INPUT RECORDS ->
----
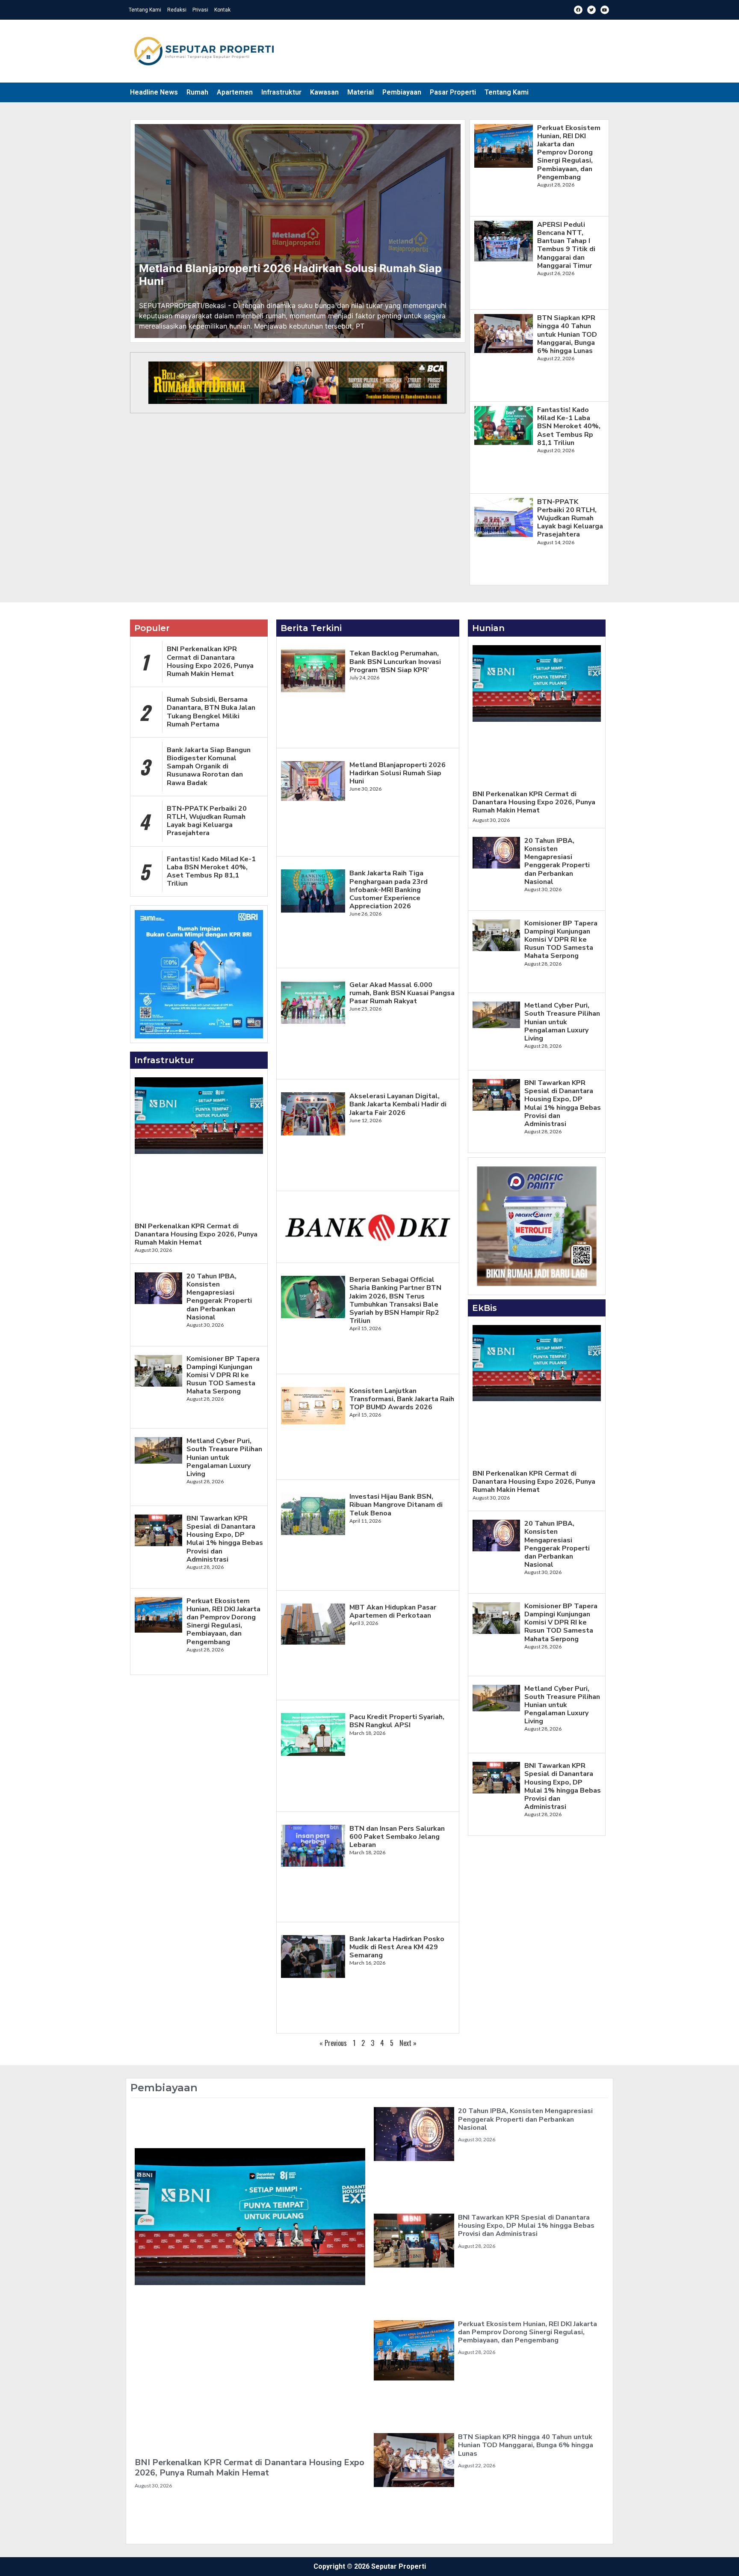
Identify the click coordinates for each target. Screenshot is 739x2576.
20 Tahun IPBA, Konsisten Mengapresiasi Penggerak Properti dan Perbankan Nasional (219, 1297)
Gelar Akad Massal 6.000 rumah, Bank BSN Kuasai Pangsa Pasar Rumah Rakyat (402, 993)
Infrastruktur (281, 92)
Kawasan (324, 92)
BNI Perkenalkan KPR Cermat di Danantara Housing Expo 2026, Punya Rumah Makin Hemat (210, 661)
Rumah (197, 92)
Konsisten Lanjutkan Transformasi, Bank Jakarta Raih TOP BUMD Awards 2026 (401, 1399)
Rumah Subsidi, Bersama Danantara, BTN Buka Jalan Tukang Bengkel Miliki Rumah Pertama (211, 712)
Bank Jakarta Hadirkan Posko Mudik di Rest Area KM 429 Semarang (396, 1947)
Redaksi (176, 10)
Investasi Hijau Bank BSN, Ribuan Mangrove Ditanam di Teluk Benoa (396, 1505)
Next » (408, 2043)
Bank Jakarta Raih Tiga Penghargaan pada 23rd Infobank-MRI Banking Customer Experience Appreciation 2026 (388, 890)
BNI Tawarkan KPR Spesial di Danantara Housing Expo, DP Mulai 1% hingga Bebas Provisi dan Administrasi (224, 1539)
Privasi (200, 10)
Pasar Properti (453, 92)
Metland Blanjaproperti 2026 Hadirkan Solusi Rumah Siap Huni (397, 773)
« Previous (333, 2043)
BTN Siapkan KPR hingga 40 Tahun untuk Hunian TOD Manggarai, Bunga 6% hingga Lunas (567, 334)
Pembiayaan (401, 92)
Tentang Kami (145, 10)
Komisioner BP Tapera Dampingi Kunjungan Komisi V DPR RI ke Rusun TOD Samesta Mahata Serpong (223, 1375)
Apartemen (235, 92)
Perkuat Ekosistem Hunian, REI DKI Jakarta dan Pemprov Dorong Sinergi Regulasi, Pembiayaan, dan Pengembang (568, 152)
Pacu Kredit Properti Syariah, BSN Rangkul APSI (396, 1721)
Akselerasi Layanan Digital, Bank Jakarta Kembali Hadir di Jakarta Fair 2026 (397, 1104)
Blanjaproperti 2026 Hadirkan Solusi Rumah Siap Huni (290, 275)
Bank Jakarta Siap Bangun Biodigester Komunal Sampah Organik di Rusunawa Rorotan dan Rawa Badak (209, 766)
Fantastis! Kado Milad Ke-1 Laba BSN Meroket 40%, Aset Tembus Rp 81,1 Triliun (568, 426)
----
TASK GOAL ->
Once the pictures are removed, copy the listing exactly.

FINAL ANSWER ->
Identify the click coordinates for each target. Screenshot is 739x2576.
20 Tahun IPBA, Konsisten Mengapresiasi Penggerak Properti dan Perbankan Nasional (219, 1297)
Gelar Akad Massal 6.000 rumah, Bank BSN Kuasai Pangsa Pasar Rumah Rakyat (402, 993)
Infrastruktur (281, 92)
Kawasan (324, 92)
BNI Perkenalkan KPR Cermat di Danantara Housing Expo 2026, Punya Rumah Makin Hemat (210, 661)
Rumah (197, 92)
Konsisten Lanjutkan Transformasi, Bank Jakarta Raih TOP BUMD Awards 2026 (401, 1399)
Rumah Subsidi, Bersama Danantara, BTN Buka Jalan Tukang Bengkel Miliki Rumah Pertama (211, 712)
Bank Jakarta Hadirkan Posko Mudik di Rest Area KM 429 Semarang (396, 1947)
Redaksi (176, 10)
Investasi Hijau Bank BSN, Ribuan Mangrove Ditanam di Teluk Benoa (396, 1505)
Next » (408, 2043)
Bank Jakarta Raih Tiga Penghargaan pada 23rd Infobank-MRI Banking Customer Experience Appreciation 2026 (388, 890)
BNI Tawarkan KPR Spesial di Danantara Housing Expo, DP Mulai 1% hingga Bebas Provisi dan Administrasi (224, 1539)
Privasi (200, 10)
Pasar Properti (453, 92)
Metland Blanjaproperti 2026 Hadirkan Solusi Rumah Siap Huni (397, 773)
« Previous (333, 2043)
BTN Siapkan KPR hingga 40 Tahun untuk Hunian TOD Manggarai, Bunga 6% hingga Lunas (567, 334)
Pembiayaan (401, 92)
Tentang Kami (145, 10)
Komisioner BP Tapera Dampingi Kunjungan Komisi V DPR RI ke Rusun TOD Samesta Mahata Serpong (223, 1375)
Apartemen (235, 92)
Perkuat Ekosistem Hunian, REI DKI Jakarta dan Pemprov Dorong Sinergi Regulasi, Pembiayaan, dan Pengembang (568, 152)
Pacu Kredit Properti Syariah, BSN Rangkul APSI (396, 1721)
Akselerasi Layanan Digital, Bank Jakarta Kembali Hadir di Jakarta Fair 2026 (397, 1104)
Blanjaproperti 2026 Hadirkan Solusi Rumah Siap Huni (290, 275)
Bank Jakarta Siap Bangun Biodigester Komunal Sampah Organik di Rusunawa Rorotan dan Rawa Badak (209, 766)
Fantastis! Kado Milad Ke-1 Laba BSN Meroket 40%, Aset Tembus Rp 81,1 Triliun (568, 426)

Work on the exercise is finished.